Раздался звонок. Прежде чем поднять трубку, я попытался угадать, кто звонит. Мне это не удалось. Я услышал голос Хацзу Хироаки, того самого японца, который писал мне о глубоководных рыбах:
— Здравствуйте… Вы меня узнаете?
— Конечно, Хироаки. Как же я могу не узнать собрата-атлантолога? Вы где?
— В отеле. Хотел… видеть вас. — Он делал паузы между словами, и я вспомнил, что говорит по-русски он неважно и по этой причине не расстается с японско-русским словарем.
Я закрыл трубку ладонью, повернулся к Руте, по одному только выражению моего лица она поняла смысл немого вопроса, обращенного к ней.
— Я готова, — сказала она. — Можем пойти с ним вместе.
— Мы приглашаем вас поужинать, — сказал я Хироаки. — Ждем у входа в Большой театр.
— Вас… много? — спросил он.
— Двое.
Так мы оказались сначала у Большого театра, а потом в Доме литераторов. Я сказал Хироаки, что если он так редко будет ездить в Союз, то не скоро овладеет русским.
— В совершенстве?.. — Переспросил он с выражением изумления, потом полез в словарь. Рута не могла сдержать улыбки, когда он повторял за мной какое-нибудь слово так горячо и удивленно, словно хотел навсегда запомнить его.
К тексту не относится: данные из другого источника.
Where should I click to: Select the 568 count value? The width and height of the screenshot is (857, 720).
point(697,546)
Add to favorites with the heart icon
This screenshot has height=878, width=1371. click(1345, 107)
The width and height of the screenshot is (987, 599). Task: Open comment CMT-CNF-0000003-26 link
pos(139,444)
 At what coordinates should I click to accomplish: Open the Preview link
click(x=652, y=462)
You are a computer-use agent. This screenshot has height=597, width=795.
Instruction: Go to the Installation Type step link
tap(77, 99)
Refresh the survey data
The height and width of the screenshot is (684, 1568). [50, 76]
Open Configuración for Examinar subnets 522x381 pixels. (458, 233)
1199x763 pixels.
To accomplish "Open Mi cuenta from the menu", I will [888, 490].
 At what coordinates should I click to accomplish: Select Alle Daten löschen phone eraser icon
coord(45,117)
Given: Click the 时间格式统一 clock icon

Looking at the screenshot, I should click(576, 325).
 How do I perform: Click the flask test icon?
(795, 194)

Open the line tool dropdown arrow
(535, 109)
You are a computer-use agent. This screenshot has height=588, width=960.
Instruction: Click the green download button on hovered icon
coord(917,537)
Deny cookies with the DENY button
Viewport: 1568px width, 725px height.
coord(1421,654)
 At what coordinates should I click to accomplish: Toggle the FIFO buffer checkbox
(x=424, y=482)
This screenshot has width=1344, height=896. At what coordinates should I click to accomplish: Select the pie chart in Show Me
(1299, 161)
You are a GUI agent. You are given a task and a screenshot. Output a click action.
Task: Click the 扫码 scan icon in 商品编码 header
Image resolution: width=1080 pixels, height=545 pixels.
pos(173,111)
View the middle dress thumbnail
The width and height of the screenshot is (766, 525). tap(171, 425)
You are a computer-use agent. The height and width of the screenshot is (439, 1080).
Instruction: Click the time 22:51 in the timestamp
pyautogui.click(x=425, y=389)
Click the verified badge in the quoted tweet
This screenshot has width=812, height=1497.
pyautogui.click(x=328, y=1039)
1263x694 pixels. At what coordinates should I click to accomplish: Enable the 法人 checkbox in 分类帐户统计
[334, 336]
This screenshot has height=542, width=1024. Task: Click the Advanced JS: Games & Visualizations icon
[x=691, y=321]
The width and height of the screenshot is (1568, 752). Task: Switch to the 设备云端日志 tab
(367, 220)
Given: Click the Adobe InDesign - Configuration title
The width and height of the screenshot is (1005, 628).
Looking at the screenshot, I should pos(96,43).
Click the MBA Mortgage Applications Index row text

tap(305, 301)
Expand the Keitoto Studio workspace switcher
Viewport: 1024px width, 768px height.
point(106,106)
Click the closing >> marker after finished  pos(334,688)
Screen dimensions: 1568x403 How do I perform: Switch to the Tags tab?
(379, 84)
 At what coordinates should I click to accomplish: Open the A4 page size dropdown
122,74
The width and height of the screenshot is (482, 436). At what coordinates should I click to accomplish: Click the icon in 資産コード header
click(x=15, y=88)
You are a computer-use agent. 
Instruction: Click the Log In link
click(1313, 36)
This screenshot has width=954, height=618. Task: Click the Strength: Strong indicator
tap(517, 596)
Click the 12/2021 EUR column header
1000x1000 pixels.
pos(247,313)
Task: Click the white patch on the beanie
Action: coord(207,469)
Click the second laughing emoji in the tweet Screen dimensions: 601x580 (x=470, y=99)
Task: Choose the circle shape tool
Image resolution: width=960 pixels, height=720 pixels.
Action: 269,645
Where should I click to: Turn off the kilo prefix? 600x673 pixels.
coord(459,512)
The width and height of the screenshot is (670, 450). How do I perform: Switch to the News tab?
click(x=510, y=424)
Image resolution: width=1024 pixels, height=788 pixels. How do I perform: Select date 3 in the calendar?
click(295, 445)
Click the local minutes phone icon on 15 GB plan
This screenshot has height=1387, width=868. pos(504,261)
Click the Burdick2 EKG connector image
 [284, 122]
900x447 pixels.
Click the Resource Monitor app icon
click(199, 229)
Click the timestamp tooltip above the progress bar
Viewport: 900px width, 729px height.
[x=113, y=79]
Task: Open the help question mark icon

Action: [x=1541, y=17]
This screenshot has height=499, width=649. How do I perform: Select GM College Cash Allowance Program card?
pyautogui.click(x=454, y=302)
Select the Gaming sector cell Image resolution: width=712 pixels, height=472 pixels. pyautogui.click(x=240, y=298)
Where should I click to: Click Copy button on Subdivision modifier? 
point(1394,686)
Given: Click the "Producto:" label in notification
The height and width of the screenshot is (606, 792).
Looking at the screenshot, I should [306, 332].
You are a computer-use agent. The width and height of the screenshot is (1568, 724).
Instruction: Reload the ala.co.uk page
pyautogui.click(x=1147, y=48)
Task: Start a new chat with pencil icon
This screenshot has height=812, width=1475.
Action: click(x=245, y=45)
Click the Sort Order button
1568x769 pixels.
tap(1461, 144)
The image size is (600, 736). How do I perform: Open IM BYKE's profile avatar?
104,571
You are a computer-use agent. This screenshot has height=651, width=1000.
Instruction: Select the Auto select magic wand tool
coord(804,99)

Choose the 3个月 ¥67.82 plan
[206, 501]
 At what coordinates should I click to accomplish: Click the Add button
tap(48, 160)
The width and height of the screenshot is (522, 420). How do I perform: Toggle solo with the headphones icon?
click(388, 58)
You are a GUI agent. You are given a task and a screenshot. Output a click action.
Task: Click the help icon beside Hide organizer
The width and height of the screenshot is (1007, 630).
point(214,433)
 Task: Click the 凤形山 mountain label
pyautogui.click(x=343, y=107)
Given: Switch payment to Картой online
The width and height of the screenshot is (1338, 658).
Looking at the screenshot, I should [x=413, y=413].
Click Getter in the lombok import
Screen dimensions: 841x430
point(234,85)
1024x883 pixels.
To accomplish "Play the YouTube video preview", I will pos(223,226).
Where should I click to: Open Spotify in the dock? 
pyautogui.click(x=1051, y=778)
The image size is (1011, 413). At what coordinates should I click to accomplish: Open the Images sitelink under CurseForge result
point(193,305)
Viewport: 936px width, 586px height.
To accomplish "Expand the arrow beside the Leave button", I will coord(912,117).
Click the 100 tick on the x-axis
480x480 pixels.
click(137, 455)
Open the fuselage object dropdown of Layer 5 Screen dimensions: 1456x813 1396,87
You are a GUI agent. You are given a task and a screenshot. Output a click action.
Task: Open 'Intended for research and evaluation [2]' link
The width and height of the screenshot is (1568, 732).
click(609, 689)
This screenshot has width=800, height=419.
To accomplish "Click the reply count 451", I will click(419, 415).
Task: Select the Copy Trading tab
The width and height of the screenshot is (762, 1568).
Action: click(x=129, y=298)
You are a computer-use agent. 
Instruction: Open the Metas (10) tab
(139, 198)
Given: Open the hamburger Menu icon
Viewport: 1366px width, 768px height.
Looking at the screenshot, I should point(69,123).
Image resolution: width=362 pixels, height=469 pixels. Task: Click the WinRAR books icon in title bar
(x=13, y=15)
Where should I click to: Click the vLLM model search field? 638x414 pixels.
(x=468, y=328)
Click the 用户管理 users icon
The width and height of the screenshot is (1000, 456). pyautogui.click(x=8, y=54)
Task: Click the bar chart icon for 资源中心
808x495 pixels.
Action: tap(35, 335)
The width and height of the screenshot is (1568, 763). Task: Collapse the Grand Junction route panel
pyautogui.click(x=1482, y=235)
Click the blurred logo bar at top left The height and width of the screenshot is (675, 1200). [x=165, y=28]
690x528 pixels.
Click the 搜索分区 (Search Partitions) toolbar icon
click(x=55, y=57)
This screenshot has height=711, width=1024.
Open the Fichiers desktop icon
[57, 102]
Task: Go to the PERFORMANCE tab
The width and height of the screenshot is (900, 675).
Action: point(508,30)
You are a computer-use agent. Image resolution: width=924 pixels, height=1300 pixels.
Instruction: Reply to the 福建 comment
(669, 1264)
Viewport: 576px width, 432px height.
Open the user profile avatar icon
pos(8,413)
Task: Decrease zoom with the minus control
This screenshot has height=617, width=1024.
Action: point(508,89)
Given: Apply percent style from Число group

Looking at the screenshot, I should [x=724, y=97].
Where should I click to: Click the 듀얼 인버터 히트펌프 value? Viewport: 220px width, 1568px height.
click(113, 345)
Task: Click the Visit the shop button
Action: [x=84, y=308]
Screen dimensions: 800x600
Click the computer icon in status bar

— Ваши письма помогли мне, — сказал я. — Оказывается, даже люди, разделенные половиной земного шара, могут работать над одной темой.
— Над одной темой? — переспросил Хироаки, низко наклонившись над столом, и очки его оказались на кончике носа.
— Ну да, над темой Атлантиды Платона, — подтвердил я. — Представьте, я нашел новое доказательство правдивости легенды о Ману… — я замолчал, дожидаясь, пока он поймет смысл сказанного: — Ману, помните?
— Ману! — вскрикнул он так темпераментно, что Рута расхохоталась.
Впервые в жизни я видел, как она смеется. Хорошо, что она может смеяться… Глаза и зубы ее казались драгоценными камнями с розовыми и голубоватыми оттенками, с белым и темным блеском, с приглушенным свечением, шедшим изнутри.
— Ману, — подтвердил я. — Это правда… В Средиземном море есть острова, где жили минойцы, очень давно, Минойская культура. Крит. Санторин и другие… — я намеренно говорил медленно, чтобы он успевал понять.